▸ WHAT THIS TASK INVOLVES
The answer must be an exact copy of every entry.

Segment Start: SOURCE MATERIAL

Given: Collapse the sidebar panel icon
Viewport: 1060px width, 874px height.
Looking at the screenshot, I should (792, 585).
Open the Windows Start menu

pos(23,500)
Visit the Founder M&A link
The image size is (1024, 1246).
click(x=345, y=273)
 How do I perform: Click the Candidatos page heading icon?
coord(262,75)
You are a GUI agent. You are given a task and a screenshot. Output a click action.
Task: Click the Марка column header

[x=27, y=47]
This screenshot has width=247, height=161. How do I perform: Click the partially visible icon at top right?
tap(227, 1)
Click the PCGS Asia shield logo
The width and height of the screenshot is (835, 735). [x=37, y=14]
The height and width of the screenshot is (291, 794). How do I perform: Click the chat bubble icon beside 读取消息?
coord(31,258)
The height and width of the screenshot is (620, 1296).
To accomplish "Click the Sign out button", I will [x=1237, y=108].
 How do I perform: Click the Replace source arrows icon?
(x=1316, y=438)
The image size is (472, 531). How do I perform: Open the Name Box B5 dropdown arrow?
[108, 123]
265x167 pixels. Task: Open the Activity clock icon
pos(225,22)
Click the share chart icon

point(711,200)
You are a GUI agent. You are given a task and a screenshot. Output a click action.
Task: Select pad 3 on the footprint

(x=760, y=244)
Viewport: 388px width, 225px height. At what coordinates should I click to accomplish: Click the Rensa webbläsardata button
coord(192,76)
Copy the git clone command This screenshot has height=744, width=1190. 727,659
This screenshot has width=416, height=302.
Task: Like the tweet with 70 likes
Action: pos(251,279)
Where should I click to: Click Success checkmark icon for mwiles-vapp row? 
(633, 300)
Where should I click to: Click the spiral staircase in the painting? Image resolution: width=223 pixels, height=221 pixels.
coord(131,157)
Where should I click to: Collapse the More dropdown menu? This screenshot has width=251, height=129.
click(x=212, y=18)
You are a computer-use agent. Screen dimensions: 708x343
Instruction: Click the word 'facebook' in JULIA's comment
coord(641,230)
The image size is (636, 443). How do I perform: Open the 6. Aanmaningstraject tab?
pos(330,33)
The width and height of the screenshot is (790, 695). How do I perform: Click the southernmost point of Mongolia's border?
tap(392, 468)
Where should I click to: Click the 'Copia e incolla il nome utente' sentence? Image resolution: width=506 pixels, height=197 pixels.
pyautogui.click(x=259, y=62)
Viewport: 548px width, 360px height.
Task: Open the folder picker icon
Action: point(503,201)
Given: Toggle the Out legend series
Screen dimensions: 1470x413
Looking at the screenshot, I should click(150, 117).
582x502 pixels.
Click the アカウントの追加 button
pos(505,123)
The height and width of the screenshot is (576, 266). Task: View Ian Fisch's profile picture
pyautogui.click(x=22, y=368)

Segment End: SOURCE MATERIAL

▸ OUTPUT FOR THIS TASK
Given: Collapse the sidebar panel icon
Viewport: 1060px width, 874px height.
Looking at the screenshot, I should (792, 585).
Open the Windows Start menu

pos(23,500)
Visit the Founder M&A link
The image size is (1024, 1246).
click(x=345, y=273)
 How do I perform: Click the Candidatos page heading icon?
coord(262,75)
You are a GUI agent. You are given a task and a screenshot. Output a click action.
Task: Click the Марка column header

[x=27, y=47]
This screenshot has width=247, height=161. How do I perform: Click the partially visible icon at top right?
tap(227, 1)
Click the PCGS Asia shield logo
The width and height of the screenshot is (835, 735). [x=37, y=14]
The height and width of the screenshot is (291, 794). How do I perform: Click the chat bubble icon beside 读取消息?
coord(31,258)
The height and width of the screenshot is (620, 1296).
To accomplish "Click the Sign out button", I will [x=1237, y=108].
 How do I perform: Click the Replace source arrows icon?
(x=1316, y=438)
The image size is (472, 531). How do I perform: Open the Name Box B5 dropdown arrow?
[108, 123]
265x167 pixels. Task: Open the Activity clock icon
pos(225,22)
Click the share chart icon

point(711,200)
You are a GUI agent. You are given a task and a screenshot. Output a click action.
Task: Select pad 3 on the footprint

(x=760, y=244)
Viewport: 388px width, 225px height. At what coordinates should I click to accomplish: Click the Rensa webbläsardata button
coord(192,76)
Copy the git clone command This screenshot has height=744, width=1190. 727,659
This screenshot has width=416, height=302.
Task: Like the tweet with 70 likes
Action: pos(251,279)
Where should I click to: Click Success checkmark icon for mwiles-vapp row? 
(633, 300)
Where should I click to: Click the spiral staircase in the painting? Image resolution: width=223 pixels, height=221 pixels.
coord(131,157)
Where should I click to: Collapse the More dropdown menu? This screenshot has width=251, height=129.
click(x=212, y=18)
You are a computer-use agent. Screen dimensions: 708x343
Instruction: Click the word 'facebook' in JULIA's comment
coord(641,230)
The image size is (636, 443). How do I perform: Open the 6. Aanmaningstraject tab?
pos(330,33)
The width and height of the screenshot is (790, 695). How do I perform: Click the southernmost point of Mongolia's border?
tap(392, 468)
Where should I click to: Click the 'Copia e incolla il nome utente' sentence? Image resolution: width=506 pixels, height=197 pixels.
pyautogui.click(x=259, y=62)
Viewport: 548px width, 360px height.
Task: Open the folder picker icon
Action: point(503,201)
Given: Toggle the Out legend series
Screen dimensions: 1470x413
Looking at the screenshot, I should click(150, 117).
582x502 pixels.
Click the アカウントの追加 button
pos(505,123)
The height and width of the screenshot is (576, 266). Task: View Ian Fisch's profile picture
pyautogui.click(x=22, y=368)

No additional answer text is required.